Posted at 09:39AM Oct 29, 2007 by Andrew Rutz in :-) | Comments[0]
"We can rebuild it..."
No, this is not a quiz to see if you can name all the parts of a
handplane. :-)
This is a picture of an "exploded view" of one of my maternal grandfather's handplanes. Bill was both a professional cabinetmaker and carpenter in a Midwest city that knew both long, humid summers and the equally challenging freezing winters. My Mom tells of stories where customers would wait for a slot in my grandfather's schedule versus accepting the work of another. She also tells of assisting her Father when she was a child by scrounging a jobsite for bent or reusable nails ... putting them in a coffee can ... to be used again ... 'for it was the age of the Great Depression, and the "Greatest Generation" were still children... 'just beginning to internalize the principles founded on self-sacrifice.
...and so if I can bring this handplane back to life, maybe some of Bill's skill will still be in the handplane's patina, and I'll... 'er.... we'll be able to build something... together.
Posted at 07:22PM Jun 18, 2007 by Andrew Rutz in :-) | Comments[0]
The "24 Hours" have finished !
Well, here's a photo of my completed workbench. The magazine article predicted a duration of "24 hours", but it took me six months of weekends and inexperienced woodworking hands. However, I'm extremely pleased with the results.
On the front is, appropriately enough named, a front vise that consumed the majority of my time. I purchased the iron mechanism that consists of a mounting plate, guide rods, an ACME threaded screw, and two face plates. I purchased some hard maple and milled it to a thickness of 2.5 inches or so, and drilled holes so that the maple face plates could be attached to the iron face plates.

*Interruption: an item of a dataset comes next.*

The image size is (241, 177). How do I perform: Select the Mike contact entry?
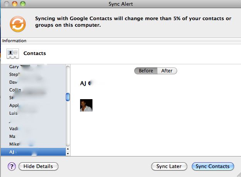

Between the pair of legs closest to the camera are a pair of stretchers. The end of each stretcher has a tenon that fits into a mortise in the leg. Each stretcher was glued and pegged to the leg using a dowel. A decorative black walnut cap was mounted in each peg-hole so that it was flush with the Southern Yellow Pine of the leg. The rear pair of legs were connected in the same fashion. These two end-assemblies were connected (along the long dimension) using a 2 x 8 stretcher that uses both mortise/tenon joinery and a brass/hardware bench bolt. The bench bolt allows the table to be disassembled... though I think this 300 pound table is probably easier to move by temporarily raising it onto casters !
I drilled a row of holes in the top for "bench dogs", along with one hole in the top of the outermost vise jaw. One can then use the vise with the bench dogs to hold an item of arbitrary length.
I finished the project by chamfering the edges of all legs and stretchers, and applying a tung oil-based finish to seal the wood's pores.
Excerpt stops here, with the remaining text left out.